IRD: What are your thoughts on a Middle East nuclear free zone? In your lecture at the Chatham House (26 September, 2011), you recommended a sub-regional (Persian Gulf) nuclear free zone – which recognizes the exclusivity of Israel. Why is that?
PJ: To me it seems a very remote possibility that Israel will agree to accede to the NPT as a non-nuclear-weapon state. So a Middle East “Nuclear Weapon Free Zone” is a fine goal but irrelevant to current nuclear non-proliferation needs. Better, therefore, to conceive of a sub-regional zone covering all the states that abut the Persian Gulf. All existing nuclear-free zones are regional, but that does not preclude creating a sub-regional zone when this can serve a useful confidence-building purpose, and as a step towards a regional zone in the fullness of time.
The existing zones have more than proved their worth. No state in Latin America, Africa, Central Asia, South East Asia or the Pacific is suspected of working to violate its nuclear non-proliferation commitments. It’s as though commitments made to neighbors weigh more heavily in the considerations of policy-makers than commitments made to the more distant global family.
IRD: "Since you've been critical of the Western media coverage of Iran's nuclear program could you please point out the things about the coverage which you'd like to see improved?"
PJ: "It's difficult to generalize, of course; some of the Western media coverage is good. And one has to make allowances for the fact that this is a complex issue, legally, politically and technologically. I suspect few journalists have the time to master these complexities, and this inclines many of them to be less questioning of official orthodoxies than they might otherwise be.

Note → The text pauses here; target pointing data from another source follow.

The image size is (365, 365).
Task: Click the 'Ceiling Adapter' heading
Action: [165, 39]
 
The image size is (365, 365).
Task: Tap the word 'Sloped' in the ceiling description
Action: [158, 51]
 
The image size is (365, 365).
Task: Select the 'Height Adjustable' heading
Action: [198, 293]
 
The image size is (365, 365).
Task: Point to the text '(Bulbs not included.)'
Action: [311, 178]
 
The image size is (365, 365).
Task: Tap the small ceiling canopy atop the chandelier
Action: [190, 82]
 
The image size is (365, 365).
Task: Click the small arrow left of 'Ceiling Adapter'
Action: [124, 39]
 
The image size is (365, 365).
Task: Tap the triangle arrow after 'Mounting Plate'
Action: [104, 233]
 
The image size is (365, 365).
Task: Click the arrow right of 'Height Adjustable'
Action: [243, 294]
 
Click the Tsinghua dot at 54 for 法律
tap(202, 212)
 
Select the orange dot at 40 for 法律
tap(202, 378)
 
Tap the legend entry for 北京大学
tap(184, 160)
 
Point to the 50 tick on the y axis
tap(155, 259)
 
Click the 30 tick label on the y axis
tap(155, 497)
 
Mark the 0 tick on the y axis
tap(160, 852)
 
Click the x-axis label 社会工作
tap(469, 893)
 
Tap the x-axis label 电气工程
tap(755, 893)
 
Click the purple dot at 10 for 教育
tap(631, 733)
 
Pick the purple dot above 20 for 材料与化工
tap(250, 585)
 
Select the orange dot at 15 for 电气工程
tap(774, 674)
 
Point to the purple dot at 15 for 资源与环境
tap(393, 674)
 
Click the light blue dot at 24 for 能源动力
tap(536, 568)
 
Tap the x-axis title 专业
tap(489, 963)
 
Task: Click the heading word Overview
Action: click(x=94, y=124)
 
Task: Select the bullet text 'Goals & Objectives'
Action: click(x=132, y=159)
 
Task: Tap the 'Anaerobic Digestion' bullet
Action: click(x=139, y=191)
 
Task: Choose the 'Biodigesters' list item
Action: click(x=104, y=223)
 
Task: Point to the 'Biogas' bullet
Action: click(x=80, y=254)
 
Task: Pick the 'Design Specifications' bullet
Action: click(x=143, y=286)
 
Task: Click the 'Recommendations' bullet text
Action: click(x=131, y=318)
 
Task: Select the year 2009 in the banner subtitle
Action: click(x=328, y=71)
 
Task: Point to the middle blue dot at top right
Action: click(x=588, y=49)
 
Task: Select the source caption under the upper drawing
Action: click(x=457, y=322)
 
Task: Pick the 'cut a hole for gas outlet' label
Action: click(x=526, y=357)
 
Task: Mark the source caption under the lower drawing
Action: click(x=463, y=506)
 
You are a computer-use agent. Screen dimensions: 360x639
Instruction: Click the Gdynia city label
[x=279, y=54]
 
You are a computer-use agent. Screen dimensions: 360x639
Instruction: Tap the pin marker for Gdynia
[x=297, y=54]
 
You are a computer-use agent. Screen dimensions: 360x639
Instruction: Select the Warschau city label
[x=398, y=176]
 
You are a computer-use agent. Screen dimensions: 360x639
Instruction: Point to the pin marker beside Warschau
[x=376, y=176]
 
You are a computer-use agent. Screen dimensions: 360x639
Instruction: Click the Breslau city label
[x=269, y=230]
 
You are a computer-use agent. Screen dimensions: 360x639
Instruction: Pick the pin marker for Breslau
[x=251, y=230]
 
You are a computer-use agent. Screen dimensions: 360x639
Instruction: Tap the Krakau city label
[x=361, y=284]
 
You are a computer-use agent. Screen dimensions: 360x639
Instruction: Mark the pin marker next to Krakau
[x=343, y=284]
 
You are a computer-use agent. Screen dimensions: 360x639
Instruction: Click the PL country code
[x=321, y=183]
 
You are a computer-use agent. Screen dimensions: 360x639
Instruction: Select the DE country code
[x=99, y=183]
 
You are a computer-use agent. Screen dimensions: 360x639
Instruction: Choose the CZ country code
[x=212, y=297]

That said, I would like to see the Western media striving to be more objective and less partisan, by which I mean more sceptical in relation to the impressions that official statements seek to create, and more conscious of the extent to which Westerners have slipped into a morally prejudiced, almost Manichaean, attitude to Iran and Iranians.
I would also like to see them doing their home-work better, despite the time pressures they are under. All too often, for instance, one reads or hears that Western governments fear that Iran is developing nuclear weapons, or wants to possess nuclear weapons. Given the assessments produced by the US intelligence community in 2007, 2011, and now this year, this is shoddy work.
I suspect some may believe, frivolously, that painting the scariest possible picture of Iran's nuclear program will give readers and listeners a not unpleasurable frisson and will "sell newspapers". Some others are ideologically in tune with Israeli and Republican strands of opinion that are hostile to Iran."
Peter Jenkins had a distinguished 33 year career with the British Diplomatic Service; he also was the UK representative to the "International Atomic Energy Agency" IAEA in Vienna between 2001 and 2006.